We shared an interest in local politics. He could apply the most abstract and refined theory to almost any concrete issue or individual circumstance. In the many matters that I discussed with him, Barry always favoured the underdog.

At our last coffee he expressed a wish to see one more PhD student through (Barry won the ANU Vice-Chancellor’s Award for Excellence in Supervision). He told me that growing old and being frail pissed him off, and that he missed the freedom and exhilaration of riding bikes. I’ll remember his uncommon grace and enduring good humour.


Professor Baogang He

On the morning of May 22, 2018, I was greatly shocked to hear from Danielle Chubb, my colleague, that my PhD supervisor and shaper of my intellect, Barry Hindess, had passed away.
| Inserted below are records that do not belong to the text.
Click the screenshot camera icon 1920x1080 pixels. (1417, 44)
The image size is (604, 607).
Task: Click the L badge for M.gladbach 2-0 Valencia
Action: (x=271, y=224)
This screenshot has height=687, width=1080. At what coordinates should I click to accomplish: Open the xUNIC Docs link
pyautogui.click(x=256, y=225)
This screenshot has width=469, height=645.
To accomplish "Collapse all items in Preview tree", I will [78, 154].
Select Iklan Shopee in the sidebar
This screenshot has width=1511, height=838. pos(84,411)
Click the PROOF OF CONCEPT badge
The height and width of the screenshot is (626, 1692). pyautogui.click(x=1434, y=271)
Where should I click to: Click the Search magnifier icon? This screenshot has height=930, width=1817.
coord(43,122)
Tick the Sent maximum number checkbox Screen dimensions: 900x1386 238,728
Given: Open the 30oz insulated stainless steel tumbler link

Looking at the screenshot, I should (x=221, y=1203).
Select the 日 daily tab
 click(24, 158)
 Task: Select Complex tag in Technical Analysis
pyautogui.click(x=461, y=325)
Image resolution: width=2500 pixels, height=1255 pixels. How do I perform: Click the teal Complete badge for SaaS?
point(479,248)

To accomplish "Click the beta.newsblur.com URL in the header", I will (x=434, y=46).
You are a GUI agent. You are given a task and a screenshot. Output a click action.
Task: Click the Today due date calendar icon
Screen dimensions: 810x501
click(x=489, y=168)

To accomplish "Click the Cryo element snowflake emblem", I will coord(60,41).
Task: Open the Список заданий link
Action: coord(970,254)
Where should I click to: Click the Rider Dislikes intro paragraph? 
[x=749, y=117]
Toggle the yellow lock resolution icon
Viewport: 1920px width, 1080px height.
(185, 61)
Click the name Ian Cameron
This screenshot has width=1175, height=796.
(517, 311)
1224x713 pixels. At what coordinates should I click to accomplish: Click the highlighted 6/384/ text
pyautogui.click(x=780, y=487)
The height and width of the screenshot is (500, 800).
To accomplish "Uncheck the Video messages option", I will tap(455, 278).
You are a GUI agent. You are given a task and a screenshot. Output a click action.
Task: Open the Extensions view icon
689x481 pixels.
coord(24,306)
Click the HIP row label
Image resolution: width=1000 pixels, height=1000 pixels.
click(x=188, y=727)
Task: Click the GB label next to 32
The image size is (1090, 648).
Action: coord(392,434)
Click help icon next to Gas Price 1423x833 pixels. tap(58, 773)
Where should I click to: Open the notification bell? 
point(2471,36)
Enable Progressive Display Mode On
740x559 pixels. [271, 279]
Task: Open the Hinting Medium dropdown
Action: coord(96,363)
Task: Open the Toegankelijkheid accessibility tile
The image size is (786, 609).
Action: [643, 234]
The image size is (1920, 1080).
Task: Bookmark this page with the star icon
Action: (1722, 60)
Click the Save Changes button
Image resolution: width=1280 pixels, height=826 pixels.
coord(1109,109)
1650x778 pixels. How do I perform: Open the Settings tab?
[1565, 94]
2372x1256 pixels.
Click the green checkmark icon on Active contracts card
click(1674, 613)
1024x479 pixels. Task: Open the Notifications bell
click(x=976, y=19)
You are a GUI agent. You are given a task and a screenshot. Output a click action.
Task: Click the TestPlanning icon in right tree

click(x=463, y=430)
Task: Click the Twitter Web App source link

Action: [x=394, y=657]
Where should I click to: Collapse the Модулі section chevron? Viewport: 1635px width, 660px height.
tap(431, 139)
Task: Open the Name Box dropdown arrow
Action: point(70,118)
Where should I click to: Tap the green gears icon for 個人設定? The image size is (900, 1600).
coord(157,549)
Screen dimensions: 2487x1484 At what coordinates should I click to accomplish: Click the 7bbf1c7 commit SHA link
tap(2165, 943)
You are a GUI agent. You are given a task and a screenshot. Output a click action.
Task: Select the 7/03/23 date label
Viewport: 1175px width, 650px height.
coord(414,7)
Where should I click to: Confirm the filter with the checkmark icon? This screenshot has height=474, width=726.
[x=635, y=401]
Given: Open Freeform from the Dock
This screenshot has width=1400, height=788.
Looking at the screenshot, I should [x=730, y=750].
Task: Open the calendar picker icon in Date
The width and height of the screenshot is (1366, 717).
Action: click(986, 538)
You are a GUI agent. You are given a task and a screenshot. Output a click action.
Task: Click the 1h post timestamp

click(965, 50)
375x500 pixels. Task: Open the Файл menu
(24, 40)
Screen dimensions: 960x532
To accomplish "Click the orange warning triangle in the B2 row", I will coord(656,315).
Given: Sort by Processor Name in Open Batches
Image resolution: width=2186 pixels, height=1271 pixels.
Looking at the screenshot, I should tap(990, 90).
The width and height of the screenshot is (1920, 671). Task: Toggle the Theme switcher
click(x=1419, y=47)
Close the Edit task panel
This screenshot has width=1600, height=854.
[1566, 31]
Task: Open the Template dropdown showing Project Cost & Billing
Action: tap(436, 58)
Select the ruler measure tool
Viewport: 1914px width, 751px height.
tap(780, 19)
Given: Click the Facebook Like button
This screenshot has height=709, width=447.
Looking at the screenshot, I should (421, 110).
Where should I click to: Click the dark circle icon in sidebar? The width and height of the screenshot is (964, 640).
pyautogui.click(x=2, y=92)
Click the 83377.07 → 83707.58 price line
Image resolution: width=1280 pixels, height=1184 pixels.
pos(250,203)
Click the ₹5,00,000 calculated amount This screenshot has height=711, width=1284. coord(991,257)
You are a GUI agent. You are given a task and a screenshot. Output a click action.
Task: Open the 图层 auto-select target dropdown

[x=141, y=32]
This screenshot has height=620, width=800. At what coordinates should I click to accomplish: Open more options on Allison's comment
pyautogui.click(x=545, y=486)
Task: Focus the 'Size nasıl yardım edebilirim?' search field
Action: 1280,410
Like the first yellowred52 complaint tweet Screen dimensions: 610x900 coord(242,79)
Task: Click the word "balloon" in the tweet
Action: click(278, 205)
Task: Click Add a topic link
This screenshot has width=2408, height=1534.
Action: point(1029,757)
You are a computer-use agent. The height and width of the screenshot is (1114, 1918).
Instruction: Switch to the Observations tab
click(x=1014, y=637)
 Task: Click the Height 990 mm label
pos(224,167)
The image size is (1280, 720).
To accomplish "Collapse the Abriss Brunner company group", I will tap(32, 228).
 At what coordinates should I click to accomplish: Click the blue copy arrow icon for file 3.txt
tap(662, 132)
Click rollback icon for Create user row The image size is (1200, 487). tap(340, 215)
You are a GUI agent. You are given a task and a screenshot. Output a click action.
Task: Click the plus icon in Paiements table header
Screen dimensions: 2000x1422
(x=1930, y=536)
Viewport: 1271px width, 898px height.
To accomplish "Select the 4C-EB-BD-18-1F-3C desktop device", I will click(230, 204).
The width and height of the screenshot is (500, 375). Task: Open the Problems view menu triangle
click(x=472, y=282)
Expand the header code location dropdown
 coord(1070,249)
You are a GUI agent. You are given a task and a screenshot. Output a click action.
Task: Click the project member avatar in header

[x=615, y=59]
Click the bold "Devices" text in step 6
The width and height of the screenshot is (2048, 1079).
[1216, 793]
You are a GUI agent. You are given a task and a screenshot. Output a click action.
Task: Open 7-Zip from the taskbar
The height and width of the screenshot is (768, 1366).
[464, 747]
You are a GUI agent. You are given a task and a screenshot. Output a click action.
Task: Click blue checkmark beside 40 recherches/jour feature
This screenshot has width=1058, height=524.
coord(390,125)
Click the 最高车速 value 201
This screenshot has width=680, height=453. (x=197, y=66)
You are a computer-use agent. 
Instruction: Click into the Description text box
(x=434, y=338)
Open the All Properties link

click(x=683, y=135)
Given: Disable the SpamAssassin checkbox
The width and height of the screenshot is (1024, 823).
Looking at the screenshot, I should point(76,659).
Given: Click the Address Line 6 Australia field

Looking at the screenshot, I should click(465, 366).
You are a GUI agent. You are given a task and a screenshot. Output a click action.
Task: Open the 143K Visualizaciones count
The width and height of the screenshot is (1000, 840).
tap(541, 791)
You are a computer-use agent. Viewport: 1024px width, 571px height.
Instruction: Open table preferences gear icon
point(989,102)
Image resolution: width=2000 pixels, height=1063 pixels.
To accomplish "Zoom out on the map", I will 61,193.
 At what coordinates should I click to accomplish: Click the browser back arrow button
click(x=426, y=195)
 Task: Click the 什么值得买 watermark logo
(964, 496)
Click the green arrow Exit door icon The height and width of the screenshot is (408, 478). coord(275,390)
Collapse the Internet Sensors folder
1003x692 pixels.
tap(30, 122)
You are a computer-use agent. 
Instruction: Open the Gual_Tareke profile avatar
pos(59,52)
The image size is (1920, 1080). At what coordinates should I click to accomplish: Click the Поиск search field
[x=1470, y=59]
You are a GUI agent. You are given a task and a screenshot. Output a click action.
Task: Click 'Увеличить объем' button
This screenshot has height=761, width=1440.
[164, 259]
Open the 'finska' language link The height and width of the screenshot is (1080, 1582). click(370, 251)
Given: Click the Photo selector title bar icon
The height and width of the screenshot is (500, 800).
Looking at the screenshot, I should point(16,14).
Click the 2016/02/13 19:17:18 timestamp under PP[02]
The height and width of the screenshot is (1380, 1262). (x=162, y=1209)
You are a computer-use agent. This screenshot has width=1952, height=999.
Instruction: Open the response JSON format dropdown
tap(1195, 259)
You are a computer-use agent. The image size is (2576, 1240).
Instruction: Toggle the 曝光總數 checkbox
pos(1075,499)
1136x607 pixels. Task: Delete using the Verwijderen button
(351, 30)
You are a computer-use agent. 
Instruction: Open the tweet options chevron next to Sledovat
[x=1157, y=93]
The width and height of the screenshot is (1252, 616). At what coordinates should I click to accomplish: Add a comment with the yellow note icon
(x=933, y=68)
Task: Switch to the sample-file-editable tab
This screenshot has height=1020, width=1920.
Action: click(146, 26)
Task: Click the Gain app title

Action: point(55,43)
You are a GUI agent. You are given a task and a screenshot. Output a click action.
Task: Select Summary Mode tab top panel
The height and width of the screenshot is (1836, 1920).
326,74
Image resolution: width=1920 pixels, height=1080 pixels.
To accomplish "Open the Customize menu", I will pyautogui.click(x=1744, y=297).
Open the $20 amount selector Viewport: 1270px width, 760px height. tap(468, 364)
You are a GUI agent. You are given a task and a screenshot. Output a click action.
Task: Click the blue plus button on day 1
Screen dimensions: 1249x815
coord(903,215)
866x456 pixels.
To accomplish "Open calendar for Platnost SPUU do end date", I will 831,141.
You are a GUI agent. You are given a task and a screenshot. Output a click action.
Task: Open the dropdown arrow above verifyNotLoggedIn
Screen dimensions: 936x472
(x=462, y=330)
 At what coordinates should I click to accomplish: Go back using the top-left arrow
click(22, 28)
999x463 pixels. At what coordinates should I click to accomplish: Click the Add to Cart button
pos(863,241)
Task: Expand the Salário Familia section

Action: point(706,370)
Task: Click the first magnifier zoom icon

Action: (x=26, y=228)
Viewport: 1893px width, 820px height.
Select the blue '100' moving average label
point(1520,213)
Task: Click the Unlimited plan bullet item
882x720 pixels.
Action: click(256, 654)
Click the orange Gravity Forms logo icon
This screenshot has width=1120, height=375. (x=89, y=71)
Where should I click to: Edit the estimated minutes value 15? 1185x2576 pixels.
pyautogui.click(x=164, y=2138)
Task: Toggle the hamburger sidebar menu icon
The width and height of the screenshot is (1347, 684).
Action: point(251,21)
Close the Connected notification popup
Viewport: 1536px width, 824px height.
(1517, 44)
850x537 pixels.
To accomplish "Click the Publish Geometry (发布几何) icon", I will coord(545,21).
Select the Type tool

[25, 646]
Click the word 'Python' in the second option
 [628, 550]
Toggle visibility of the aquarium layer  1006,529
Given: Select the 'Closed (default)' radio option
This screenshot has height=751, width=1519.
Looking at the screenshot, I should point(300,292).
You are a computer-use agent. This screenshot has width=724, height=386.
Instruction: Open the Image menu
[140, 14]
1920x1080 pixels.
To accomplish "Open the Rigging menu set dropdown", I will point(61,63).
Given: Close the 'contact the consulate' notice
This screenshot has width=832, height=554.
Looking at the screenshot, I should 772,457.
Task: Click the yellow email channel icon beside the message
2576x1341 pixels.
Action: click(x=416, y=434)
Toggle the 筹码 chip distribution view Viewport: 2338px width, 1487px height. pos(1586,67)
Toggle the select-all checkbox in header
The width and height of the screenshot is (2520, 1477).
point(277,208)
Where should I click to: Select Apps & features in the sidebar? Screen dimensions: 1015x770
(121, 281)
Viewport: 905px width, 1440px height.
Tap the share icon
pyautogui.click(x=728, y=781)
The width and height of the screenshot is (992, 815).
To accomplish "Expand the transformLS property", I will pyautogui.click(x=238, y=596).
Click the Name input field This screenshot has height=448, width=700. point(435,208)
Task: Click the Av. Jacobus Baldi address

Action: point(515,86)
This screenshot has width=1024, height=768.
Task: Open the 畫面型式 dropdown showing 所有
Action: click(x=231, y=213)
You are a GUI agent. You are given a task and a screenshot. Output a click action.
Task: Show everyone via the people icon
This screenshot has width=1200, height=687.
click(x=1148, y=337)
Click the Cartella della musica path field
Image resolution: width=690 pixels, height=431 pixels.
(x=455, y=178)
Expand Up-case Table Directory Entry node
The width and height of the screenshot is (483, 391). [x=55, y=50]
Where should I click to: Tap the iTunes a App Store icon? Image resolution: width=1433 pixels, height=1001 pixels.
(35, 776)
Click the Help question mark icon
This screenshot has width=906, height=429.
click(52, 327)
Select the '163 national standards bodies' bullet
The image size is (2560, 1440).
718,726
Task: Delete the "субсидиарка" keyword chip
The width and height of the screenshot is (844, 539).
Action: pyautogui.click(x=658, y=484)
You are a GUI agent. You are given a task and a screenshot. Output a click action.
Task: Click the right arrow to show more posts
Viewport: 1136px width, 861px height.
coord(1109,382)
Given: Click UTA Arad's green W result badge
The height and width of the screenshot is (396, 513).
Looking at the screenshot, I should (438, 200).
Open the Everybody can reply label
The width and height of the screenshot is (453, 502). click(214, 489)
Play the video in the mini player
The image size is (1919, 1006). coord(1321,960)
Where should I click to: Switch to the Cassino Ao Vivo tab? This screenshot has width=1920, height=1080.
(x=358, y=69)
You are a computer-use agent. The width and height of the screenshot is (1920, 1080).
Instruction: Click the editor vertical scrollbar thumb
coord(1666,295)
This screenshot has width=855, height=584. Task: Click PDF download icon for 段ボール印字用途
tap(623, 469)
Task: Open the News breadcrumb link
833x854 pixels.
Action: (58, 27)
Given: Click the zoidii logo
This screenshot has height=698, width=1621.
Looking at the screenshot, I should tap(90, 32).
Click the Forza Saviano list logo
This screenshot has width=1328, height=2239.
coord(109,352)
I was planning to visit him sometime this year, but it is with great regret that I now will not get that chance. His kindness, warm heart, and critical spirit however will stay with me for forever.

It was at the University of New England, in Armidale, 1988, where I first met Barry. His personal kindness and intellectual generosity was such a magnet that I was inspired to undertake a PhD under his supervision at the ANU. Barry never treated me as a student; more, as a fellow colleague. He truly was a critical cosmopolitan and a great practitioner of multiculturalism. He was always eager to learn from me with a different cultural background and to reflect on his own cultural limits, or even his own cultural bias, as he might say. One year he gave me a greeting card which showed how different peoples from different cultures can work together harmoniously. Whilst he was very critical of Western liberal democracy, he showed great respect for my PhD thesis which argued for a philosophical justification of liberal democracy in China. Barry’s valuable critical comments on my thesis were in his own handwriting, which I still have today. Behind his sharp mind was a warm heart. He exemplified the spirit of humanism. The unique combination of his intellect and spirit has shaped my life. Barry was a great scholar, a challenging intellect, a critical cosmopolitan, and above all a true humanist. I will never forget him. He will be remembered by me and all his students and colleagues forever.


Associate Professor Helen Keane

When I started my PhD in the 1990s I was fortunate enough to be part of a political theory reading group run by Barry. It was an exhilarating and formative experience. Barry combined intellectual brilliance and perspicacity with abiding kindness and generosity. At the time, the culture of ANU was hierarchical and patriarchal; Barry’s reading group was an oasis of genuinely democratic exchange. Despite the gulf between what he knew and what we knew, he treated our ideas seriously and with great respect. He was the best listener and a master of the gentle but devastating question, always pushing his students to think better and with more clarity. He was uninterested in creating disciples and was resistant to fads and any form of mystification. I owe Barry an enormous debt as a teacher and scholar. In recent years I did not see him as often as I would have liked, but his twitter commentary on politics and public affairs was a daily pleasure. He remained engaged, incisive and irreverent until the very end of his life.


Professor Philip Pettit

Barry’s move from the UK was an event we cheered back at the ANU in the late 1980’s. Then in his prime (a prime he maintained, of course, for most of his remaining years), Barry was a refreshing arrival on campus whose challenges pushed everyone in his broad area of interest, regardless of the side they took, to sharpen their arguments and shape up their performance. He was ready to question the most cherished assumptions of those who cherished him most but his questions always took an amused form that left friendship intact and exchange open. While he loved to challenge those like me whom he undoubtedly saw as normatively naive, he always seemed to do this with his tongue in his cheek—literally, as it sometimes looked, not just metaphorically—keeping rancor at bay and reconciliation in prospect. Not that he much liked reconciliation, at least in intellectual matters; I think he saw easy agreement as a sure sign of laziness and complacency. Those traits were as repulsive to him as comradeship and affection were appealing.